You have written a short story and edited it. You have decided what publication you want to submit it to. Now you must format the manuscript to make it submission-ready. Your next steps will show the prospective publisher your level of professionalism.

WritingCraft_short-story-formattingEditors at magazines, contests, and publishing houses have no time to deal with poorly formatted manuscripts. Their inboxes are full of properly formatted work, so they will reject the amateurs without further consideration.

You must learn to use your word-processing program. I use Microsoft Word, but Google Docs and Open Office are very similar.

FIRST: Read the submission guidelines your prospective publisher has posted on their website and follow them.
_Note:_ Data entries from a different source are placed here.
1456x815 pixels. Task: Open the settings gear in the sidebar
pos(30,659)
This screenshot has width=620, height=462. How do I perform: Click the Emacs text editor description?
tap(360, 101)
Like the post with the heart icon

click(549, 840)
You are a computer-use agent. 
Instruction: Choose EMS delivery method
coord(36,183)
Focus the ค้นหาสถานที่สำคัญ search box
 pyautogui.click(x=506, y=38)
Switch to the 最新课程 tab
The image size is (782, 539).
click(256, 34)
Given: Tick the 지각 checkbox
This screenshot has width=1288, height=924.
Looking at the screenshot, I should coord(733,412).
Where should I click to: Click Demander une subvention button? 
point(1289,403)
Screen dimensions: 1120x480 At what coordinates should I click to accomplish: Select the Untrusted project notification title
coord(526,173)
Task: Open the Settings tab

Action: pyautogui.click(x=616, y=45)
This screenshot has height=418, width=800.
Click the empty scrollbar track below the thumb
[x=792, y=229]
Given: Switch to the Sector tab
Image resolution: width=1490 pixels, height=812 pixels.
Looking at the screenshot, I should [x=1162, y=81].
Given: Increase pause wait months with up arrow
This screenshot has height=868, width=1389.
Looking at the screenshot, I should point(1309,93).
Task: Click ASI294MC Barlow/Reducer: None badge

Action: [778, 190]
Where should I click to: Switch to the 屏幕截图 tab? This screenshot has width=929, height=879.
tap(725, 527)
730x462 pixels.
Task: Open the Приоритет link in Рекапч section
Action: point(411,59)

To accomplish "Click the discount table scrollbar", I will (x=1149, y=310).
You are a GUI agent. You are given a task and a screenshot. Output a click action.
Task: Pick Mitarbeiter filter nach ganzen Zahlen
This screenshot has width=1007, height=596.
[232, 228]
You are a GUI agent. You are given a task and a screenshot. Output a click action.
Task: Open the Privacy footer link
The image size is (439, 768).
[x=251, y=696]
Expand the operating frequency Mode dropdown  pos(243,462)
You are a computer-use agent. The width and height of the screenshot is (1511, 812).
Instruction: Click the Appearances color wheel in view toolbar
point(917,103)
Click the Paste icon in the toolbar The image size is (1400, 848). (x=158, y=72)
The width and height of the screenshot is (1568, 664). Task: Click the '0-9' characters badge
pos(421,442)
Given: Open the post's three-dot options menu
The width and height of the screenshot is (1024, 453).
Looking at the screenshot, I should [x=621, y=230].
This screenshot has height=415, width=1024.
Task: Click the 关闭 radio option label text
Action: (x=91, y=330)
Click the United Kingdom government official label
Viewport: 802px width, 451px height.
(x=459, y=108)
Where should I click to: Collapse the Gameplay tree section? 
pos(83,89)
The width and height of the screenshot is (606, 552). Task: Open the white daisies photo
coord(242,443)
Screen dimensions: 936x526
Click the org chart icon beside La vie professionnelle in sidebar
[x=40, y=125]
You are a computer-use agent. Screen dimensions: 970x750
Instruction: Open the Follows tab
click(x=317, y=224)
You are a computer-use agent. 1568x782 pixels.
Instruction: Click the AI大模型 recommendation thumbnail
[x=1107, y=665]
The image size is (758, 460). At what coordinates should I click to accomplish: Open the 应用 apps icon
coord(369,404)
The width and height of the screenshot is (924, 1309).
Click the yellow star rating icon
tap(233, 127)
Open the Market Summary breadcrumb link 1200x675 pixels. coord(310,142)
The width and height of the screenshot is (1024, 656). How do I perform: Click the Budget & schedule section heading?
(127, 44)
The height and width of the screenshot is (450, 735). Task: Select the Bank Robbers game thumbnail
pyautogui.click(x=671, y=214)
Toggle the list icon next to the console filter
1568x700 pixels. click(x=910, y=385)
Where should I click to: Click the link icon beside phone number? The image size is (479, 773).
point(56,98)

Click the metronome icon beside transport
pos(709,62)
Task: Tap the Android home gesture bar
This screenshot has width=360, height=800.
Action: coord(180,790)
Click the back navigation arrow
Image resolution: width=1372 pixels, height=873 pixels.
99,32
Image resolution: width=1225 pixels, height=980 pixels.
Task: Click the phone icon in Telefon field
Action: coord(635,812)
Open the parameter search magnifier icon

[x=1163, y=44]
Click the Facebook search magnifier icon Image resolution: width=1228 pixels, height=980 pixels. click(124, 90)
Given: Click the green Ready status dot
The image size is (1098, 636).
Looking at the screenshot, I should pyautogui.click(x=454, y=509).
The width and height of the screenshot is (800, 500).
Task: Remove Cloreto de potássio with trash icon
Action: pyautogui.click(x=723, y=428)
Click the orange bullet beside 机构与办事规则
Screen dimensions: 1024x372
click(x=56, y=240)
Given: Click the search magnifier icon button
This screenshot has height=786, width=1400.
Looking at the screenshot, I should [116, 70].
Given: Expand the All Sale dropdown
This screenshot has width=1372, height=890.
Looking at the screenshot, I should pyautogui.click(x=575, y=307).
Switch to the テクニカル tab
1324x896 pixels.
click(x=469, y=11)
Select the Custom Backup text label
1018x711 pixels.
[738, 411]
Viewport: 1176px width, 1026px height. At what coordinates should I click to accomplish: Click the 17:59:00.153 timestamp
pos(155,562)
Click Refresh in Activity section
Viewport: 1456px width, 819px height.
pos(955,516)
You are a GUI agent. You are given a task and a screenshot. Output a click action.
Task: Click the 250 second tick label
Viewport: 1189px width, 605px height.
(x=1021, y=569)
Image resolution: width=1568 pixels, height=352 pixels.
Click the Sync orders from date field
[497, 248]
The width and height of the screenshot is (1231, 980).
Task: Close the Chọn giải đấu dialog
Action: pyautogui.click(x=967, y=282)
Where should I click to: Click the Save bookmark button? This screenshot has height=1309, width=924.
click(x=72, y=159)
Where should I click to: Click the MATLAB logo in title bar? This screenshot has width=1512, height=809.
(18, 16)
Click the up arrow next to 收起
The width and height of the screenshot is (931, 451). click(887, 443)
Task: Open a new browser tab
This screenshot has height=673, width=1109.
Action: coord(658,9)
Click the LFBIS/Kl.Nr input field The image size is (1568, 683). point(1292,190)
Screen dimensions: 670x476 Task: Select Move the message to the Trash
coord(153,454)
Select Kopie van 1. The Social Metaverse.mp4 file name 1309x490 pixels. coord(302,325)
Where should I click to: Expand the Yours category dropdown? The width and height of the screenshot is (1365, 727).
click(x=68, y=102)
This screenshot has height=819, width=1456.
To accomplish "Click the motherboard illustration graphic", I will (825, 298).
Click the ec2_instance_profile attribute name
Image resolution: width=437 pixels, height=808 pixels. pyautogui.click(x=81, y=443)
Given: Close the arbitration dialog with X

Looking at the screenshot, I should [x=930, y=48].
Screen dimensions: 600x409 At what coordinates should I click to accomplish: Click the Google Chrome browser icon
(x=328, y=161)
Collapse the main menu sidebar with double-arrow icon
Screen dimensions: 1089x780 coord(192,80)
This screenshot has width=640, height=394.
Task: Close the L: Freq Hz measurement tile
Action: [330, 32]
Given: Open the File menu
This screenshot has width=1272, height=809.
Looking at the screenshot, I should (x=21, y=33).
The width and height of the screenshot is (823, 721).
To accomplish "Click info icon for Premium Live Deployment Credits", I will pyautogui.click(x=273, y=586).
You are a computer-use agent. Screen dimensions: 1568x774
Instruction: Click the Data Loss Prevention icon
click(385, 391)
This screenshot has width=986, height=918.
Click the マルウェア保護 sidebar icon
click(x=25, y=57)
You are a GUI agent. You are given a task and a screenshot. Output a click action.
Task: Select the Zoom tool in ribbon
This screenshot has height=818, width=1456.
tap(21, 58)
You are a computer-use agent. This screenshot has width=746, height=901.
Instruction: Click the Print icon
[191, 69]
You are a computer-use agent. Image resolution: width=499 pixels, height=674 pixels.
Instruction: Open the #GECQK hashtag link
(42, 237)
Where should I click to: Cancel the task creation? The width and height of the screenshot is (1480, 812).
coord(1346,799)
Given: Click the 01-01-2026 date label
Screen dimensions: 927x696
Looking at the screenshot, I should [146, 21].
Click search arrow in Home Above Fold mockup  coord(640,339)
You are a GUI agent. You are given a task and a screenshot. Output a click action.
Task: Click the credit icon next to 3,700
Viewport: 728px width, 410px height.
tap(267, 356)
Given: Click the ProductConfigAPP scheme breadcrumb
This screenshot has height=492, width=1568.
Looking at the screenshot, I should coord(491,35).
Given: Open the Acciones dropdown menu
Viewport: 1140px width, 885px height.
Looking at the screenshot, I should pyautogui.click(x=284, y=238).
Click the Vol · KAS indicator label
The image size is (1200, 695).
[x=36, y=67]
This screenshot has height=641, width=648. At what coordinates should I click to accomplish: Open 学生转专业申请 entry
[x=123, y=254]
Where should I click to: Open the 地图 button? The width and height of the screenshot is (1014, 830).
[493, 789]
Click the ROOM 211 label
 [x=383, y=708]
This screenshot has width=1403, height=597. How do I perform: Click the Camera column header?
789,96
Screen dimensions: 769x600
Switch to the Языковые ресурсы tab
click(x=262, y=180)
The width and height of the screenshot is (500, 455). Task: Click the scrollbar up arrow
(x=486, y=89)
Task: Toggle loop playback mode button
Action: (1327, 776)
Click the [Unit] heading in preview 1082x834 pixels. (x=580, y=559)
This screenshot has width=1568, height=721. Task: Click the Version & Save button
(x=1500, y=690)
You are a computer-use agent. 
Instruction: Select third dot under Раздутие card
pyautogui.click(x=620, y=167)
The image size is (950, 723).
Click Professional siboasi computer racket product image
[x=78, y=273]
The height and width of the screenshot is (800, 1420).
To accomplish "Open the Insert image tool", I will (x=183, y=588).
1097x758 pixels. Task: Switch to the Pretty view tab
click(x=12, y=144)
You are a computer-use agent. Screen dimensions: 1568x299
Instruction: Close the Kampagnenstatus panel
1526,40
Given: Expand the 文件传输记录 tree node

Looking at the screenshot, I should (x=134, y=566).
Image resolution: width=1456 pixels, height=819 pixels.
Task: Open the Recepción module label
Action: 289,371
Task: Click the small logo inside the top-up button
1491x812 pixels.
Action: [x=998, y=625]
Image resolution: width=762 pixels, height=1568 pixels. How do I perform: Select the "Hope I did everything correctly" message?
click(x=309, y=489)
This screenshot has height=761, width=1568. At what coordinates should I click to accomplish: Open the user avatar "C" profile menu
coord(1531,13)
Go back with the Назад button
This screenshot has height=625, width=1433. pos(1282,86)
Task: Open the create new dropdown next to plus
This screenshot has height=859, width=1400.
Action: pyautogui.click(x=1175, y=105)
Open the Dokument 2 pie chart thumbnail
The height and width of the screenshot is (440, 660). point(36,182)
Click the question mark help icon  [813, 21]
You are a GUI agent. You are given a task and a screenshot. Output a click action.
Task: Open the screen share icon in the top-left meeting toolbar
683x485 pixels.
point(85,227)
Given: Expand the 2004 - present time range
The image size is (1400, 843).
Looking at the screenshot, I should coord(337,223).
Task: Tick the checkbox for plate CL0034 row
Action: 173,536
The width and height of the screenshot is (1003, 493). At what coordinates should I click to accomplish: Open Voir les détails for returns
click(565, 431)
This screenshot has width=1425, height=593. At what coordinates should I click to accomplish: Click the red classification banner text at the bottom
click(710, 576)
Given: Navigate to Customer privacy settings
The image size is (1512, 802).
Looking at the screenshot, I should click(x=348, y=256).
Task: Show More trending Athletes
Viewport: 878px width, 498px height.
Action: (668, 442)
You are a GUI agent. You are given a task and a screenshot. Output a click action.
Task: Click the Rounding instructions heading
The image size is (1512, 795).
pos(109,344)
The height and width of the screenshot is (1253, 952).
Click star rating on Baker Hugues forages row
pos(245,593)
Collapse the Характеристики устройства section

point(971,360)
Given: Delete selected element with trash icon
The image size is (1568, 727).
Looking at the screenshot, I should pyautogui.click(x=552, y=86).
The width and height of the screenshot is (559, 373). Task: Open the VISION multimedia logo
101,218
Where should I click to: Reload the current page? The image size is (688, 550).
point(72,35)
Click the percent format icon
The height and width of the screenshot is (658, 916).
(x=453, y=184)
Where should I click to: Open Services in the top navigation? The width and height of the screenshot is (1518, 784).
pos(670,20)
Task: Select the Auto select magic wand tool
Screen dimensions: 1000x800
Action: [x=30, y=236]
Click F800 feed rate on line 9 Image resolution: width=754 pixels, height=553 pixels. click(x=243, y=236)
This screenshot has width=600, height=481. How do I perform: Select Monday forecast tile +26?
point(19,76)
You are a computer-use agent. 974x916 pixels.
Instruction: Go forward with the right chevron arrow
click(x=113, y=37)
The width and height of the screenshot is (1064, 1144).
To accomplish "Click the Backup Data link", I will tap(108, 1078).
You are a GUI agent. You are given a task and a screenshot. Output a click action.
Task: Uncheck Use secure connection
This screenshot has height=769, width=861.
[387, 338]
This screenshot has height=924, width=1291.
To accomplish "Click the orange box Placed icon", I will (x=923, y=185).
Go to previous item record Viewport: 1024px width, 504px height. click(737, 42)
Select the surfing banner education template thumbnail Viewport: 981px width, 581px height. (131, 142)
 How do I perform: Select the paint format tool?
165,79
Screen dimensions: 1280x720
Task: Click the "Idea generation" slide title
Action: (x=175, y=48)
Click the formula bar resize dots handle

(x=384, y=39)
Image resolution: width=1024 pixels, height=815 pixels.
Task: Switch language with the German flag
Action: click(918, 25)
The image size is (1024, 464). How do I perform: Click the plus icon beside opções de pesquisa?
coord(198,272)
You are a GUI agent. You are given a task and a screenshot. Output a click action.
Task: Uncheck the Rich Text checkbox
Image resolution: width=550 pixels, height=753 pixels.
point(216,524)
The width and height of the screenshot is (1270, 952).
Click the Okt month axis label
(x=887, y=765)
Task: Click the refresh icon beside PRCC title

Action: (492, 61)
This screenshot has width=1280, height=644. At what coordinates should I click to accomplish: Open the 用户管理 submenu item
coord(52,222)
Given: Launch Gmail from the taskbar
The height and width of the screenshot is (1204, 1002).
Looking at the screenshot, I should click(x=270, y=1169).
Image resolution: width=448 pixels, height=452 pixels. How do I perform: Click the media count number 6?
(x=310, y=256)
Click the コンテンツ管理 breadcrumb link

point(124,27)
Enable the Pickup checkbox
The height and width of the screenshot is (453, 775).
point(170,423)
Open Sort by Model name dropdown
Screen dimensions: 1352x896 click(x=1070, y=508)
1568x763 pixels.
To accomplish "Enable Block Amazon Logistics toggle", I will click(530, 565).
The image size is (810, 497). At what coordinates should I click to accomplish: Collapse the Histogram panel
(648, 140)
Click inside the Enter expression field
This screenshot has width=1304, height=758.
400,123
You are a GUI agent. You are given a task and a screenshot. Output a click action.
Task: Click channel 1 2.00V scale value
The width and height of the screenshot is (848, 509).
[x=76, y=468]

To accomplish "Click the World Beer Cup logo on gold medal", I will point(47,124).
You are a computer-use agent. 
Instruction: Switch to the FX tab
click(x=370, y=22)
Publishers who accept electronic submissions will most likely want them formatted similarly. For the most part, this formatting is basically the same from company to company, so once you know what the industry standard is, it’s easy to make your manuscript submission-ready, at least in the area of formatting.

Running across the top of the page in your word-processing program is the ribbon (toolbar). Everything you need to create a manuscript is right there, waiting for you to learn to use it. Sometimes you can’t see it, and this is because it is hidden.

On the far right-hand side in Word is a tiny arrow for expanding or hiding the ribbon. We are going to expand it so we have access to all the tools we will need. If you are using a different program than mine, don’t be afraid to google how to unhide the toolbar/ribbon for your program.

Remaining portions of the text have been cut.